We can think the charges go to the outer surface of a conductor to minimize the electrostatic potential energy of the system. We can check this using a simple calculation using a charged sphere.
A uniformly charged sphere would have $20\,$% more energy than that of a very thin spherical shell with the same radius and the same charge as in the former case. As the potential energy would be less if we distribute charges uniformly over the surface rather than distributing the charges uniformly throughout, we can say, the conductor prefers having charges on the outer surface. Here's my question then:
Suppose I have a conducting sphere on which a charge $Q$ is to be distributed. Now, suppose I divide the charge into two equal parts, $Q/2$ each, and place them at two diametrically opposite ends of the sphere. Now the potential energy of the configuration becomes $75\,$% less than that for charges distributed uniformly over the surface.

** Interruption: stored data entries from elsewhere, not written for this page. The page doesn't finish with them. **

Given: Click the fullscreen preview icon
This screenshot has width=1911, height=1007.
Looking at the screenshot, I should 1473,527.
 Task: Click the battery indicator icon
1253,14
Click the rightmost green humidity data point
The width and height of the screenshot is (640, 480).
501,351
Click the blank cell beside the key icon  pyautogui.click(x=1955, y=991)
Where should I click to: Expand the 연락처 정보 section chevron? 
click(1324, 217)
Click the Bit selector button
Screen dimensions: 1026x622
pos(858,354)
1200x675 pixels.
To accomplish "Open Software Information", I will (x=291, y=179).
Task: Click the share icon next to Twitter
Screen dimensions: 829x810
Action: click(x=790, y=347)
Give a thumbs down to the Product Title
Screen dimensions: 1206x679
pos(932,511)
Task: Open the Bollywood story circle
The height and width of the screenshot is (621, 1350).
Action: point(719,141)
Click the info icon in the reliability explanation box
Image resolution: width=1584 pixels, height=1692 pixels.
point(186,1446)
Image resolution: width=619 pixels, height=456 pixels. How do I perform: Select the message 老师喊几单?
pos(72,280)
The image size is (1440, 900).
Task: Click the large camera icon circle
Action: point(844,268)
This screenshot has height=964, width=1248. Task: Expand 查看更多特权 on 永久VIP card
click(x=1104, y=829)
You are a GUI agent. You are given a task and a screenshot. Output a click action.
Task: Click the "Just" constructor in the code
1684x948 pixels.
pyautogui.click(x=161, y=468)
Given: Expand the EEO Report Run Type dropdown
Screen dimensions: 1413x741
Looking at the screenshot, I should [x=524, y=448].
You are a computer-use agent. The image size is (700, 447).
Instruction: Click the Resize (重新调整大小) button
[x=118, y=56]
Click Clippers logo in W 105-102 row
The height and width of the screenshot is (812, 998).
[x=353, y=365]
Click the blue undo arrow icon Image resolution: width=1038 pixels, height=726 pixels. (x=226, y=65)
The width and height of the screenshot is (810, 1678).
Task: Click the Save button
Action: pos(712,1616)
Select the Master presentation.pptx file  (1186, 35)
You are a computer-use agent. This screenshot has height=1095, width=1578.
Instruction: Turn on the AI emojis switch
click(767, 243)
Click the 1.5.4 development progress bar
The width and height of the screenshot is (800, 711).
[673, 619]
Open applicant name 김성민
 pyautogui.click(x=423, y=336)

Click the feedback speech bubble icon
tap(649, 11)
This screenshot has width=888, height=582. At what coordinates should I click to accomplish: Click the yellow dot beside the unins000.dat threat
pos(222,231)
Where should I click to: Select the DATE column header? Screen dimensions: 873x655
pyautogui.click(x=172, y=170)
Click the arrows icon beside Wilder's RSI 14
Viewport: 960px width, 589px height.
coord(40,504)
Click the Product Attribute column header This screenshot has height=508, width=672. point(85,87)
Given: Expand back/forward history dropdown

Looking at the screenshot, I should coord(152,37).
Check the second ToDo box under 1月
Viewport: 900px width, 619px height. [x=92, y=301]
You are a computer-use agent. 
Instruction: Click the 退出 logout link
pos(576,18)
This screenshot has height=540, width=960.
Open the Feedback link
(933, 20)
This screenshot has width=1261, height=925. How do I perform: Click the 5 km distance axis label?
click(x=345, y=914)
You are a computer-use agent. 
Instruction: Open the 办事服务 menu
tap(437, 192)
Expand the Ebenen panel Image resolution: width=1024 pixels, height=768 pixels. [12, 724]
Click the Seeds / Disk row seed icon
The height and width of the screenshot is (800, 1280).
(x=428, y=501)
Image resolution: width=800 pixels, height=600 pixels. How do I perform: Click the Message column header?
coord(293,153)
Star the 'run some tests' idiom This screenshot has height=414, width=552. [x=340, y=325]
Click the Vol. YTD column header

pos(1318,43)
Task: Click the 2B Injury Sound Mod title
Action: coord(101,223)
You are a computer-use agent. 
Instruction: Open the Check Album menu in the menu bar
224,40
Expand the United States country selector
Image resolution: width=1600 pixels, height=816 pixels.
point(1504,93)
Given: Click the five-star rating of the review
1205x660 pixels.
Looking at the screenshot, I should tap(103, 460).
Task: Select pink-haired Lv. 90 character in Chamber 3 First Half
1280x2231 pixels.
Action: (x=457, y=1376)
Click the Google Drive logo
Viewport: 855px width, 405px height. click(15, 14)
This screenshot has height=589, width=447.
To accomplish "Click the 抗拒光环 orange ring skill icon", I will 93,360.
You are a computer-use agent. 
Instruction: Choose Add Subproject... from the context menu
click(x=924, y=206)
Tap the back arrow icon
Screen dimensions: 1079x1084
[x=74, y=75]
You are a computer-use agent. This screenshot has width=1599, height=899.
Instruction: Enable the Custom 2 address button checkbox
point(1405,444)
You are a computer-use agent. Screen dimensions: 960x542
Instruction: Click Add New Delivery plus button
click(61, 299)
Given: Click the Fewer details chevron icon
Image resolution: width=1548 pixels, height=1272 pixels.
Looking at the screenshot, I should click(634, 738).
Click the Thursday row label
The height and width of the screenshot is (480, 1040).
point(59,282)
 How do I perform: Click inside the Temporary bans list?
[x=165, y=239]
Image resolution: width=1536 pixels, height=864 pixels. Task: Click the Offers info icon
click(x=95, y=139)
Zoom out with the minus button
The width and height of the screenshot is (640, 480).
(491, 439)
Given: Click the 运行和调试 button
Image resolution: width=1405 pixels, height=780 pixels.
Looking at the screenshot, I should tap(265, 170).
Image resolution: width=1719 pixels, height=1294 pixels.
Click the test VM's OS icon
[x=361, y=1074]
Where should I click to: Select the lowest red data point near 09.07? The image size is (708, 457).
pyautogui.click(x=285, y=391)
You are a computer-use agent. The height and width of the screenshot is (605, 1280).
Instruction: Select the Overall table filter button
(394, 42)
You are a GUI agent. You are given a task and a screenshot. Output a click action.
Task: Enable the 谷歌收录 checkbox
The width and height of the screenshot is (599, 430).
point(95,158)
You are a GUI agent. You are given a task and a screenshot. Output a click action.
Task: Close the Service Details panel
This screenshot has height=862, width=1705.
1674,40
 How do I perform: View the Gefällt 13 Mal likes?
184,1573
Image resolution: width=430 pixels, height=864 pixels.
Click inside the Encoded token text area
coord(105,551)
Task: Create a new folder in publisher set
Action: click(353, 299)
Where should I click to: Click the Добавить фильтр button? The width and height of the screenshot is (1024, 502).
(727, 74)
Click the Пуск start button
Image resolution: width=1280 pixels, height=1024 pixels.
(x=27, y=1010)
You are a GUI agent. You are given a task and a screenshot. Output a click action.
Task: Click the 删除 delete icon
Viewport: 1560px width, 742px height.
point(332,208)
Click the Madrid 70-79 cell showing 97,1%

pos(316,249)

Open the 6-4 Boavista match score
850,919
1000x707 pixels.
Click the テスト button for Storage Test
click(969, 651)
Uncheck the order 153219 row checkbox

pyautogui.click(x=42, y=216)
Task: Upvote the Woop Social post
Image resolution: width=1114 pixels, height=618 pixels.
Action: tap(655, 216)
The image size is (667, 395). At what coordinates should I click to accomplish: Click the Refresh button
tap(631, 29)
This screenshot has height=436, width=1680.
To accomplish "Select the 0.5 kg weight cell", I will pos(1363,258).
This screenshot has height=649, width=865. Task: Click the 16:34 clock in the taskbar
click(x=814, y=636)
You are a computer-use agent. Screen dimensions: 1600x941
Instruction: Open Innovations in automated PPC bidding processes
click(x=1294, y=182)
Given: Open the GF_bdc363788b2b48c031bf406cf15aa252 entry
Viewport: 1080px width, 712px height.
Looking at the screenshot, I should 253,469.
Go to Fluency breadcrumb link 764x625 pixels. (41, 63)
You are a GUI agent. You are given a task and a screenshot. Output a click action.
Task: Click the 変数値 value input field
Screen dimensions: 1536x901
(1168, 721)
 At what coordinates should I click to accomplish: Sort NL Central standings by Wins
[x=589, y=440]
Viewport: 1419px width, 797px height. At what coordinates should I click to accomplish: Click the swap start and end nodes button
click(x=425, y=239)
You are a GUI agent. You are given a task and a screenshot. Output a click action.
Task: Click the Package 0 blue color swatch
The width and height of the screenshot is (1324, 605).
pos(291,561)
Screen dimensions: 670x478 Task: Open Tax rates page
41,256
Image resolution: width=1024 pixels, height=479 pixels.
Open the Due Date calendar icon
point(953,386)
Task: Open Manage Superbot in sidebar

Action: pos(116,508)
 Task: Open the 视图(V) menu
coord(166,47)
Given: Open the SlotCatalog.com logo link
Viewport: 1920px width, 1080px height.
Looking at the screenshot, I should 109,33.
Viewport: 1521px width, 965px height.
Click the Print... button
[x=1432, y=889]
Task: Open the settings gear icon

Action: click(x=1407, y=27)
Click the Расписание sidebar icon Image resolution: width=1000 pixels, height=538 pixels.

Then why doesn't the conductor prefer this kind of distribution which can minimize the potential energy further?
Best Answer
If there is any net charge inside the bulk of the conductor Gauss's law guarantees that there is some electric field lines with directions towards the outside of that region.
Any such electric field inside moves charges around inside, so it will only stop when there is no way the charges can move any. That guarantees zero electric field inside, and charges on the surface distributed so the tangential electric fields must be zero. Only fields perpendicular to the surface can survive.